Neural dynamic fields

The main building block of DFT is the neural dynamic field, u(x, t), which evolves according to the following dynamical system:

$$ \begin{array}{@{}rcl@{}} \tau\dot{u}(\boldsymbol{x},t) &=& -u(\boldsymbol{x},t) +h + s(\boldsymbol{x},t) + \xi(\boldsymbol{x},t)\\ &&+ \int \omega(\boldsymbol{x}-\boldsymbol{x}^{\prime})\sigma(u(\boldsymbol{x}^{\prime},t))d\boldsymbol{x}^{\prime}. \end{array} $$

(3)

Each field is defined over a set of dimensions, x, that capture the sensory or motor parameters to which neurons in the modeled population are tuned. Which space a neural dynamic field represents is, therefore, ultimately determined by the forward connectivity from the sensory or to the motor surface. In the absence of external input, s(x, t), the field has a stable state at u(x, t) = h < 0, the negative resting level. Field activation above zero passes activation through the sigmoid threshold function, $\sigma (u)=1/(1+\exp [-\beta u])$, and that thresholded activation is passed on to downstream neural fields. Interaction within a neural dynamic field consists of excitatory coupling over short distances, $\boldsymbol {x}-\boldsymbol {x}^{\prime }$, and inhibitory coupling over longer distances, as modeled by the interaction kernel, $\omega (\boldsymbol {x}-\boldsymbol {x}^{\prime })$. Such coupling makes localized supra-threshold peaks of activation attractors of the neural dynamics (Fig. 3), stabilizing peaks against the influences of neural noise ξ(x, t), and other inputs to the field.
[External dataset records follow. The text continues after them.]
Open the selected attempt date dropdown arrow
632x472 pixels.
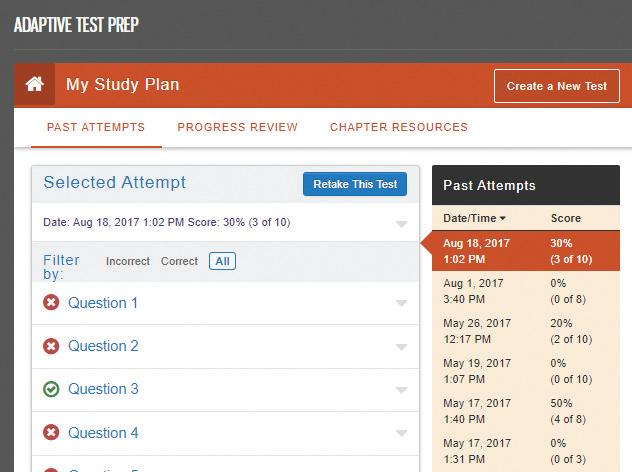[x=401, y=224]
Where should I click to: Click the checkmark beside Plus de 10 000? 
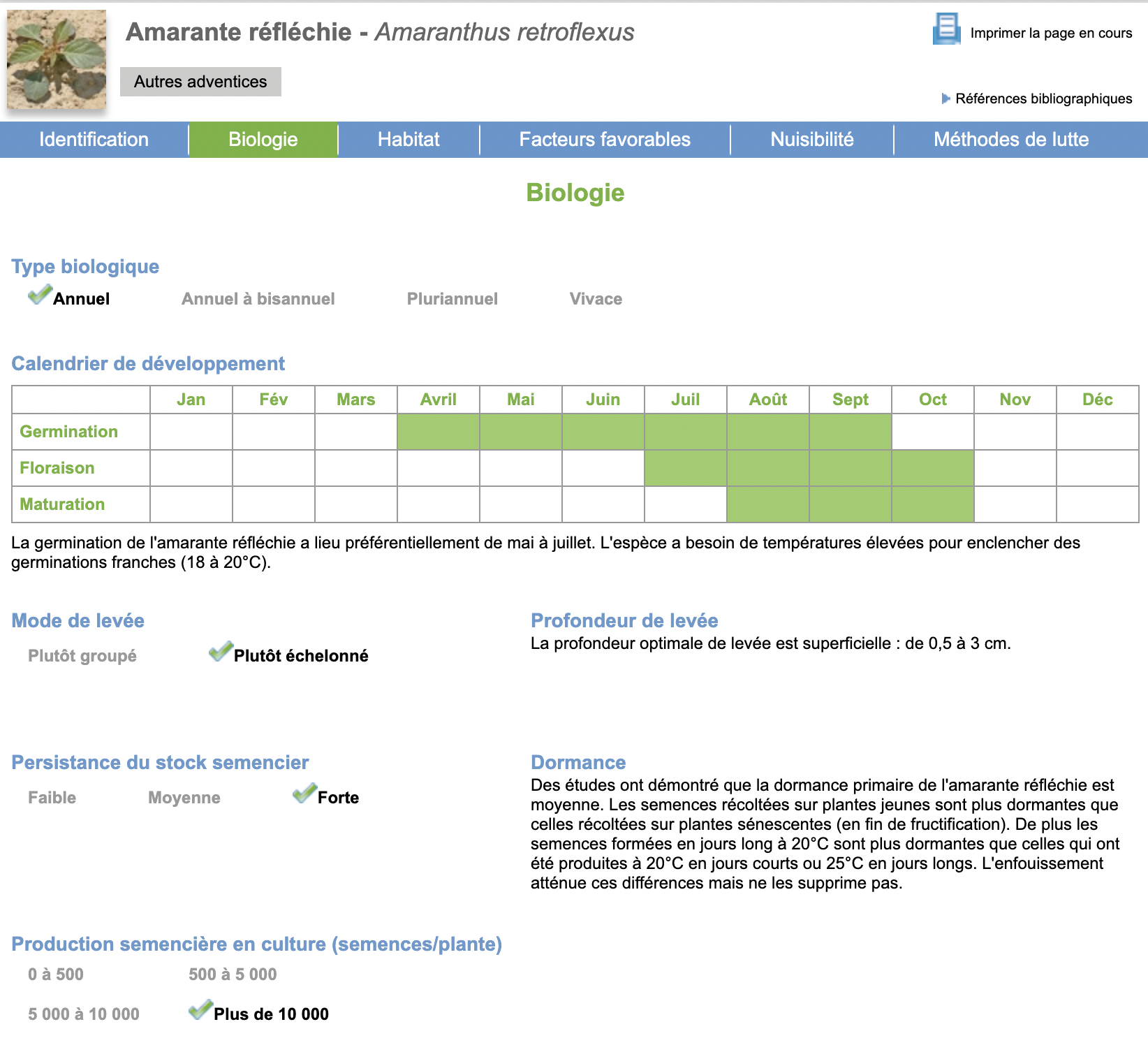click(200, 1010)
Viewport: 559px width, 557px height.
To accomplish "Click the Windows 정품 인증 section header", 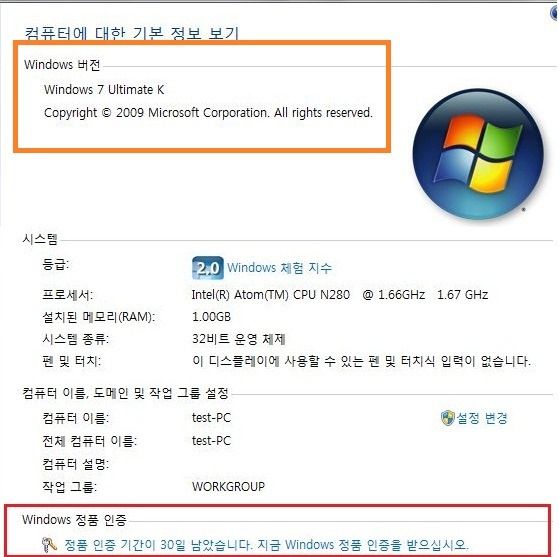I will [x=75, y=520].
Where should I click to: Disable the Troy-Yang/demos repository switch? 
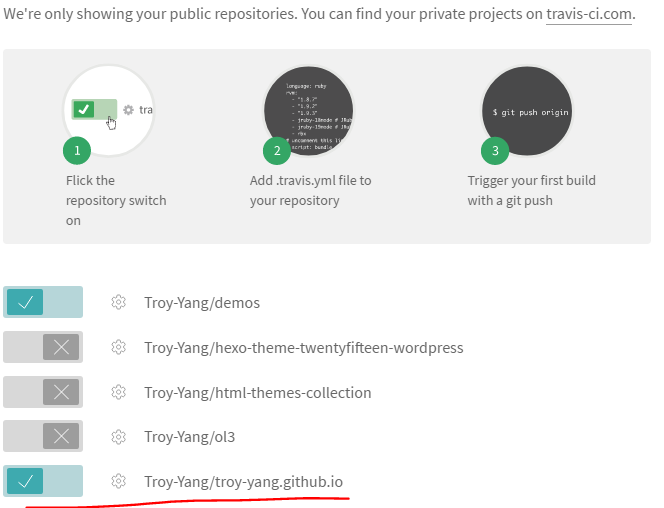coord(43,303)
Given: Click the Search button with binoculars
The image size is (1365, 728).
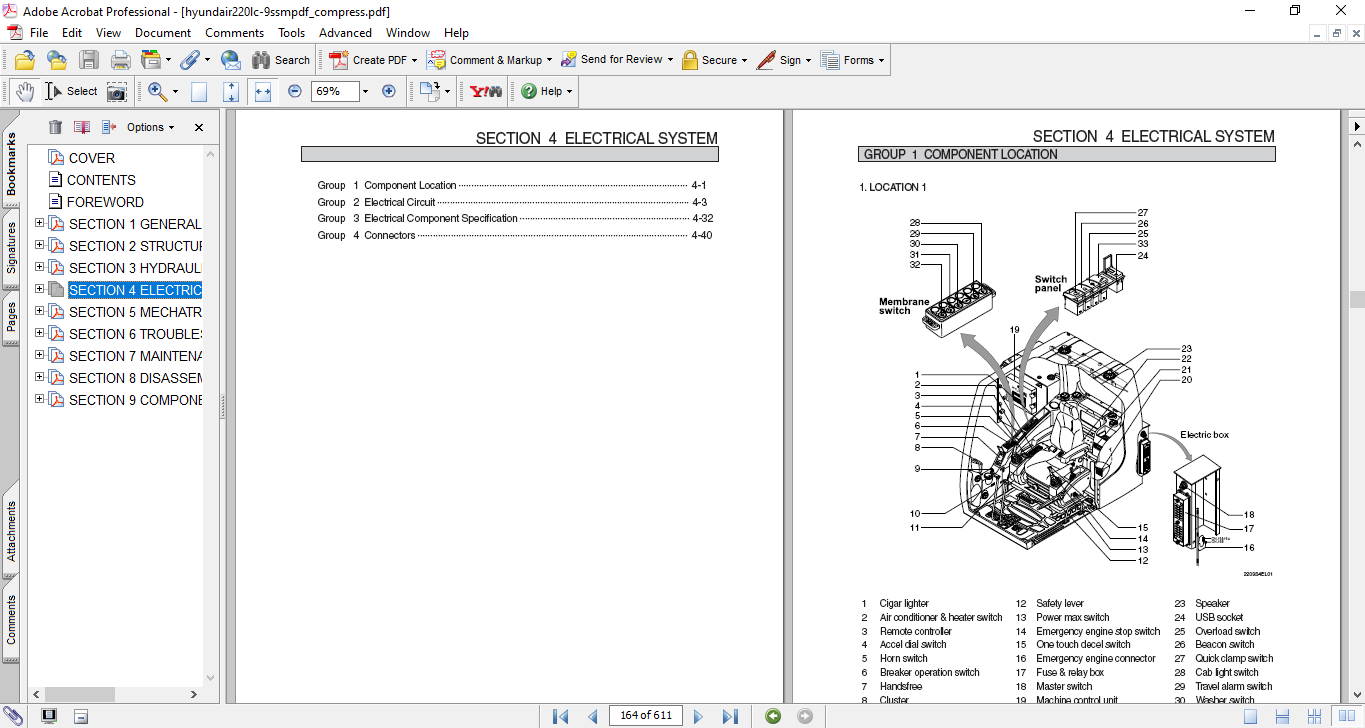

Supra-threshold peaks of activation are the units of representation in DFT. Each peak indicates that information about the represented space, x, is present and indicate through their location within that space the current perceptual estimate or motor plan. Peaks arise in the detection instability, when localized input pushes the activation level above threshold at that location. The sub-threshold activation pattern becomes unstable at that point. Peaks disappear in the reverse detection instability, when excitatory input is removed or inhibitory input arrives that pushes the peak’s activation level below threshold. Note that field activation displays hysteresis: Since local excitation becomes effective once the threshold is crossed, the input strength that will sustain an existing peak is lower than that required to create a new peak. This shields detection decisions against input fluctuations.

Higher-dimensional fields may represent the binding of feature information across different feature dimensions, e.g., color and visual location. Conversely, zero-dimensional fields are essentially neural dynamic nodes, whose dynamics

$$ \tau\dot{u}(t) = -u(t) +h + s(t) + c\sigma(u(t)) + \xi(t), $$

(4)

may switch from off- to on-state in the detection instability and conversely in the reverse detection instability.

Fields may be in different dynamic regimes. In the regime of self-stabilized detection, peaks induced by localized input are stabilized against decay and competing input. In the selective regime, only a single supra-threshold peak may exist stably at any moment in time. In the sustained activation regime, supra-threshold peaks may persist after input has been removed. Transitions between these dynamic regimes may occur in the form of instabilities, as dynamic parameters are varied such as input strengths and the resting level, h.

Networks of fields/architectures

Neural fields may be coupled to other neural fields, motor systems, or sensory surfaces. Behavior and cognition emerge from such networks of fields. Because of stability of the peak solutions, fields tend to retain their dynamic regime when coupled into networks (unless they are pushed through an instability). Thus, networks of fields could be viewed as architectures. The content of each field emerges, however, only from its pattern of connectivity within the network.

Coupling among fields is directional. A field couples into another field’s dynamics (or projects onto another field), by affecting the target field’s rate of change in an additive (excitatory) or subtractive (inhibitory) manner. Only supra-threshold activation contributes to coupling, formalized by the sigmoidal threshold function, σ(u_src), that is applied to the source field. The coupling may be modulated by a connection kernel, c_src,tar(x, y), that weights how strongly locations, x, in the source field impact on locations, y, in the target field.

Target and source fields may have different dimensionality. When the source field has more dimensions than the target field, sub-spaces may be marginalized by integration. Neurally, this corresponds to a convergent or many-to-one connection scheme where connections from all field sites along the marginalized dimension in the source field converge onto a single location in the target field. When the source field has fewer dimensions, a sub-space of the target field may receive constant input (ridge or slice input) corresponding neurally to one-to-many or divergent connectivity.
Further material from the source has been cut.